=== Set of tasks ===
1. According to the account of the chicken flock, which two breeds are crossed to produce the Red Sexlinks?
2. Carry on the account of the chicken flock, picking up after its final sentence.

=== Exercise text ===

----

It started with three Ayam Cemani roosters that I picked up in Wooler, Ontario, then soon after gave them a lady. Since the Ayam Cemani Roo’s were bonded, they took to protecting her together, forming a kind of reverse harem relationship. Then came the Silkie chickens and Banteys from other flock owners in this village of Marlbank. The Silkies came to live on one side of the coop, with the Banteys and Cemani’s on the other. The former being a land race, and flightless are more gentle, and weaker than the more robust Cemani’s and the fiesty Bantey’s. The Bantey chickens are the original English fighting game bird, though I only keep two hens, and we culled the rooster for a winter stew. The birds weathered the last of the cold weather in March under heat lamps, and after about a month, I brought in three Red Sexlinks, which are a hybrid of the Rhode Island Red Rooster, and the New Hampshire hens. They are prolific egg layers, and I have had egg sustainability since they landed on the farm. Usually I can gather a dozen eggs in two days, and I tend to eat 4-6 eggs per day for a protein source.

----

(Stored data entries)
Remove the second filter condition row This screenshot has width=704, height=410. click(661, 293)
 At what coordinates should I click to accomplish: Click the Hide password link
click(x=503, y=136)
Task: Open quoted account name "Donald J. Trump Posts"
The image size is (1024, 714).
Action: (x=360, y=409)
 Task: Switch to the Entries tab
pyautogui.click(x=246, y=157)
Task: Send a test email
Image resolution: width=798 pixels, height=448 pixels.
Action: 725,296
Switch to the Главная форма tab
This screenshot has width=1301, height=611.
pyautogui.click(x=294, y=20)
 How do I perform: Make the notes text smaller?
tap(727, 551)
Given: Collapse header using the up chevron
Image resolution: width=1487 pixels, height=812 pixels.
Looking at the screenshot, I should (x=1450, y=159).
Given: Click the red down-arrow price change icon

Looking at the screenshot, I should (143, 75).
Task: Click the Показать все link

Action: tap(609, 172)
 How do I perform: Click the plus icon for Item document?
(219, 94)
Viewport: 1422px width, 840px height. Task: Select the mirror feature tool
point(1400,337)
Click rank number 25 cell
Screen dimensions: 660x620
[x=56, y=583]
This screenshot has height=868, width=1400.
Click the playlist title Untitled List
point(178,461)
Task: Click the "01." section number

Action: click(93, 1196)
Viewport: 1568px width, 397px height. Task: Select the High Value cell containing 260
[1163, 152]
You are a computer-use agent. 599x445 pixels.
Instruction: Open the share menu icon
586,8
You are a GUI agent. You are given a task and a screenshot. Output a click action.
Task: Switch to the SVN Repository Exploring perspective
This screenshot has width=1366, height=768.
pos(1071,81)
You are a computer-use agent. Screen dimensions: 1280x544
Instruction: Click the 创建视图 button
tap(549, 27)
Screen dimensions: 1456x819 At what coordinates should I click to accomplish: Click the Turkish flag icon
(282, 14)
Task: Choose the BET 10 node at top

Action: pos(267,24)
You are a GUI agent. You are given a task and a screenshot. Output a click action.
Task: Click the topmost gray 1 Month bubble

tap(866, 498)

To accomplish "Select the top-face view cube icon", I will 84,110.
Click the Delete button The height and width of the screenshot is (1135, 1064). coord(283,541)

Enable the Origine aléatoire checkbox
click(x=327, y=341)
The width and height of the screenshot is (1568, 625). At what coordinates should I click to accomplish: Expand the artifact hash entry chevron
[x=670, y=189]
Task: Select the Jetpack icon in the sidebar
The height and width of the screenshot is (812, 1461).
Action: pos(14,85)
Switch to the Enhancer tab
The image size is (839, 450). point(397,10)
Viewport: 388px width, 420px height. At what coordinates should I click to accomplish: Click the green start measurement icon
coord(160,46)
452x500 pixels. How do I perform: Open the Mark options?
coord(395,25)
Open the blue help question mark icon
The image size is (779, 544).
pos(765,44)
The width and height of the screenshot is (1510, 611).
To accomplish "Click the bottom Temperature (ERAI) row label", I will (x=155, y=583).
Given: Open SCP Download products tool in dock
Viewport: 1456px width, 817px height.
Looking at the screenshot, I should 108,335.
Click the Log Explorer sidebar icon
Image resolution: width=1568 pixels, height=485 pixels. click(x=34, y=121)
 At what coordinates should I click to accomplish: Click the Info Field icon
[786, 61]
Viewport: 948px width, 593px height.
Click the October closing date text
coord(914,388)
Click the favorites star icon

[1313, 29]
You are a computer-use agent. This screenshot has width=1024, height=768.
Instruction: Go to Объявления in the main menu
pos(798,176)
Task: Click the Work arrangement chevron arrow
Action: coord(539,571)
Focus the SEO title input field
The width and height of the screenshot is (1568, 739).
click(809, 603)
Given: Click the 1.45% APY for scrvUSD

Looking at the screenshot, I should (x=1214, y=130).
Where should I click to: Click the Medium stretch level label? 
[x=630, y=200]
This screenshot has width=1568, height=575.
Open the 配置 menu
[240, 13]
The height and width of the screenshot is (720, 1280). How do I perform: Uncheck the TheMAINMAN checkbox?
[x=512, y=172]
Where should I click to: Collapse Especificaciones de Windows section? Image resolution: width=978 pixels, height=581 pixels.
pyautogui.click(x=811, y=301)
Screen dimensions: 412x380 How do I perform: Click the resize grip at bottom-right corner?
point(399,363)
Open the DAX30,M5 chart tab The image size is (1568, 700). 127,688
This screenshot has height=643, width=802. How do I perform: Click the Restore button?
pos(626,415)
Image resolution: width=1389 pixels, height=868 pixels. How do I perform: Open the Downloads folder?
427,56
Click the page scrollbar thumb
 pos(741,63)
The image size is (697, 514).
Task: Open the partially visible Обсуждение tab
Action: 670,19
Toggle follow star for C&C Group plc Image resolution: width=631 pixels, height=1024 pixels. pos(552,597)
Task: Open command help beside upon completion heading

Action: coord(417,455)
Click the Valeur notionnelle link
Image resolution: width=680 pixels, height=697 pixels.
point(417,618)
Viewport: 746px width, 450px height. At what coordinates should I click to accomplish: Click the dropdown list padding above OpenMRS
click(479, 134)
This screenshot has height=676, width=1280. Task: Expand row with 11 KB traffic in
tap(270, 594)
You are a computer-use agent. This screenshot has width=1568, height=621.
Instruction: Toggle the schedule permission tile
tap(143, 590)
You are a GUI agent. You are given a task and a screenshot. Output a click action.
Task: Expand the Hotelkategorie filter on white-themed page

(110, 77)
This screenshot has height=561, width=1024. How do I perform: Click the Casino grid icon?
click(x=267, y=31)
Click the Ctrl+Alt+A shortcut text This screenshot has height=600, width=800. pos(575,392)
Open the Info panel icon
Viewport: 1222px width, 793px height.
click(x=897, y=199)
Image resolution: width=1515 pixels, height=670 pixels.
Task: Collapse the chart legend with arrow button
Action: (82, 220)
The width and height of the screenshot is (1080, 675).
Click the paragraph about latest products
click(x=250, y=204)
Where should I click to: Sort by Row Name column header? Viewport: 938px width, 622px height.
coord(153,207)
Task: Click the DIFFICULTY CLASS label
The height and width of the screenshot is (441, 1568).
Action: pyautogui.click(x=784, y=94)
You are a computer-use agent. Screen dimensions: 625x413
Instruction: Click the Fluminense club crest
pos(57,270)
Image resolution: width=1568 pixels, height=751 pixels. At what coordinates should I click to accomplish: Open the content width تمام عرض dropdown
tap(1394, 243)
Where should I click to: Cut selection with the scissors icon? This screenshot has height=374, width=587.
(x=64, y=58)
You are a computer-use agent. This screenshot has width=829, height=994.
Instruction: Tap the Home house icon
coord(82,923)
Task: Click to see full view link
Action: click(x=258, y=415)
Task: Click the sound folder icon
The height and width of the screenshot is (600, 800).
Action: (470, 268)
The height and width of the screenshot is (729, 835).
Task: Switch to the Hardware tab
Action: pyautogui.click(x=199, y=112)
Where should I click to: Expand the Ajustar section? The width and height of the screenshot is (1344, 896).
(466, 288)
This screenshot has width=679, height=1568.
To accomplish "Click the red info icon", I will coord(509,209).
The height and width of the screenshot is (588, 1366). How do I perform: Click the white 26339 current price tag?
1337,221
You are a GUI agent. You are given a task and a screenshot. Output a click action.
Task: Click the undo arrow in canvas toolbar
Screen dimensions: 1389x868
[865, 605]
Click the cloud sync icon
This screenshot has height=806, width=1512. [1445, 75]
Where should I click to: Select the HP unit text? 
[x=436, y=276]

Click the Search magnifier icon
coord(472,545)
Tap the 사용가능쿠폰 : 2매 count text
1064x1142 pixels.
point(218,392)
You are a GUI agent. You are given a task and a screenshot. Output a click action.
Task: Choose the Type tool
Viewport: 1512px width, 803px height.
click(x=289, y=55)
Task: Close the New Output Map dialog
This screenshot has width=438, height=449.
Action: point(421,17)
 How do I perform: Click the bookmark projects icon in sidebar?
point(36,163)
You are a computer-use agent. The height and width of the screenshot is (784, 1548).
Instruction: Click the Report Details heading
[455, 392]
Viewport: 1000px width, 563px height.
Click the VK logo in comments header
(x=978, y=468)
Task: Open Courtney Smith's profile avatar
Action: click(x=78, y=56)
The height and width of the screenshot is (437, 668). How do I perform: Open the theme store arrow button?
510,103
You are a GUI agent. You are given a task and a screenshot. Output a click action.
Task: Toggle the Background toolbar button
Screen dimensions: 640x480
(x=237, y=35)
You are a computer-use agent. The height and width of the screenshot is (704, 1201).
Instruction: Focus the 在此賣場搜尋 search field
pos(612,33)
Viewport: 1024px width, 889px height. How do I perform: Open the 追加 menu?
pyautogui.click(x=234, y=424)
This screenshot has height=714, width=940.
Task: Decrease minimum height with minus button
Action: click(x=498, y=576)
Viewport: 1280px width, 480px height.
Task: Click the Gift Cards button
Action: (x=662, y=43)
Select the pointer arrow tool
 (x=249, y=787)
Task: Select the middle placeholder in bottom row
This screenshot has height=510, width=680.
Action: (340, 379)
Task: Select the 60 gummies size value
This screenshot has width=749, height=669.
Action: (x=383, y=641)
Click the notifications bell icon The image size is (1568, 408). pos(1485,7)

----

=== Task-by-task outputs ===
1. A Rhode Island Red rooster and New Hampshire hens.

2.
For 7 years, I had heard of the Ayam Cemani breed with their blackened feathers, black meat, bones, comb, feet, and internal organs. They lived in myth, until I finally saw them in person. The Silkies came with much the same folkloric baggage, a strange Indonesian bird from the island of Java with five talons, black skin, feathers resembling fur, that did not fly, and wore strange plumage of white, grey, gold, or brown with tufts on their head. In the morning, I put two of the smaller silkies on my shoulders to roost, while I poured the chicken cereals into their feeding troughs. They happily perch while I would continue the morning ritual. For the first month I kept them inside their spacious coop, and would free range them a couple hours per day. Then a gift of a chicken tractor was acquired for use in having the chickens with an open bottom mobile coop. I ran this over a small patch of hay field in three day rotations with the black jungle fowl, the red layers, and the fiesty banteys, and they formed a pecking order that in my eyes accommodated every bird, without any harm or fighting. I broadcast a medley of seeds into the earth floored tractor, and moved the birds in three day rotation slots, during this time, they scratched and mowed the ground into a fine tillage, ate the grasses and bugs, and layed eggs into the small piles of clippings they made. At dusk I visit them again to lead them back to the coop, while they follow loyally for their dinner inside, and find their roosting positions for the night. I simply collect the eggs from the shaded partition at the back of the chicken tractor.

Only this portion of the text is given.